A handful of home care workers gathered outside the governor’s residence in Hartford Tuesday to deliver some donuts and ask Gov. Ned Lamont to walk a day in their shoes.
The home care workers who are unionized through SEIU District 1199 have been negotiating with the state since June calling for better wages and health care benefits. At the moment they have no health insurance and make $16.25 an hour.
Brenda Glazier, who cares for a man with a traumatic brain injury, said her house is in foreclosure and over the past year she’s had to work through COVID-19 because she had no sick days.
“We’re caring for people who have health insurance and we don’t,” Glazier said.
She said if they get sick they can’t take time off because they don’t get paid.
The governor’s office did not respond to requests for comment regarding the protest. They instead referred to a statement about a deal the state struck with state employees regarding health and pension benefits.
“I worked straight through COVID with COVID,” Glazier said.
She said she wants the governor to take a walk one day her shoes.
“We’re essential workers but you don’t make us feel like essential workers,” Glazier said.
She said she loves her job because she loves to take care of people but she can’t help people if she can’t help herself.
Diedre Murch, vice president and director of home care for the New England Heath Care Employees Union, SEIU 1199, said a recent survey found 37% of their members are on food stamps.
“Close to 20% have medical debt close to $1,000 that’s unpaid,” Murch said.
She said by giving them a pay increase and health insurance would save the state money because fewer would qualify for these government subsidies.
Last month 20 homecare workers were arrested by Hartford Police to call attention to the lack of a contract.
The union wants the 10,000 home care workers paid through state Medicaid funding to receive $20 an hour, paid sick time, health care and a path to retirement much like the contracts that were approved for group home and nursing home workers.
The union officials said the state received $240 million for community-based care programs through the American Rescue Plan Act that can be used to bolster wages and benefits for home care workers who are struggling. Their contract ran out on June 30, 2021 but negotiations have been spotty since then, union officials said.

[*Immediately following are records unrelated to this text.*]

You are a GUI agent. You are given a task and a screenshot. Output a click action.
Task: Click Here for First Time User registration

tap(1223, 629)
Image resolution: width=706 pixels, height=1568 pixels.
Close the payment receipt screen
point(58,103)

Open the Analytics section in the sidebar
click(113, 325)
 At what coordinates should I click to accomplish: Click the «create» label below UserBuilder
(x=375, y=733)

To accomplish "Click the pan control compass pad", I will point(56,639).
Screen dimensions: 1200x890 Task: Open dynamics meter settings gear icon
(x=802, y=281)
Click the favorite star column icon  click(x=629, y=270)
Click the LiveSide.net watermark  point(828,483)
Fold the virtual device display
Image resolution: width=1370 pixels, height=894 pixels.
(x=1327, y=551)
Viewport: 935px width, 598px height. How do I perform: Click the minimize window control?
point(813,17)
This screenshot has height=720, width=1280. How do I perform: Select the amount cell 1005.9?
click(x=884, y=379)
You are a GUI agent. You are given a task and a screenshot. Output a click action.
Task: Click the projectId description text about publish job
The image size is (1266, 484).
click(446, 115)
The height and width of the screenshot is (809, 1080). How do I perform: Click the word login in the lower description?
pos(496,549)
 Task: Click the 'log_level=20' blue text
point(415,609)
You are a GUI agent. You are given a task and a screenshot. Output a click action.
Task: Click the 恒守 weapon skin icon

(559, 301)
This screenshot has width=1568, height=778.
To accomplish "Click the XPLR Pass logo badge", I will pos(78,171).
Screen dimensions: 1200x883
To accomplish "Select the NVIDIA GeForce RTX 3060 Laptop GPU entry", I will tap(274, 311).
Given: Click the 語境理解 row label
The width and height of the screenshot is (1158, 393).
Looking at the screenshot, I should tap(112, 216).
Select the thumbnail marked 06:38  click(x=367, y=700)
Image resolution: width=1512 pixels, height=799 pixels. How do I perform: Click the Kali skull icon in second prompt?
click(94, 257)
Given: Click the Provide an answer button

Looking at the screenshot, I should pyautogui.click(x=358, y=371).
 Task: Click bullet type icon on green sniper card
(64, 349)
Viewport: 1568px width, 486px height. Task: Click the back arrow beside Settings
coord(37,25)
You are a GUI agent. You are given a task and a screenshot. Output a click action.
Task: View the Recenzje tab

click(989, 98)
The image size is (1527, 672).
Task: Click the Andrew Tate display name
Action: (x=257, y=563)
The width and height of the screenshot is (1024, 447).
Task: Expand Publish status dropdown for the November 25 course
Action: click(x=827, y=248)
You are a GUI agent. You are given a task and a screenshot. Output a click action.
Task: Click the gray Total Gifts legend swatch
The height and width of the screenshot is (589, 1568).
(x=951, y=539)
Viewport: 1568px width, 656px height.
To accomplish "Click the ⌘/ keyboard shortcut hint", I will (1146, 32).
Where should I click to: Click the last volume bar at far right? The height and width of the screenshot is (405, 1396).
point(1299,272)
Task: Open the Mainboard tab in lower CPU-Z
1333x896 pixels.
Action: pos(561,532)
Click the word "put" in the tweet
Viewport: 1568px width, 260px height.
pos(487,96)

But since federal funding for COVID-19 sick days for PCAs ran out at the end of September, anyone who takes time off to recover from the virus doesn’t get paid, union officials said.
The home care workers, who work in homes of elderly or disabled residents, can’t go on strike for better benefits or wages due to the nature of their work. But they’ve been hit hard by the pandemic and have struggled to pay the bills.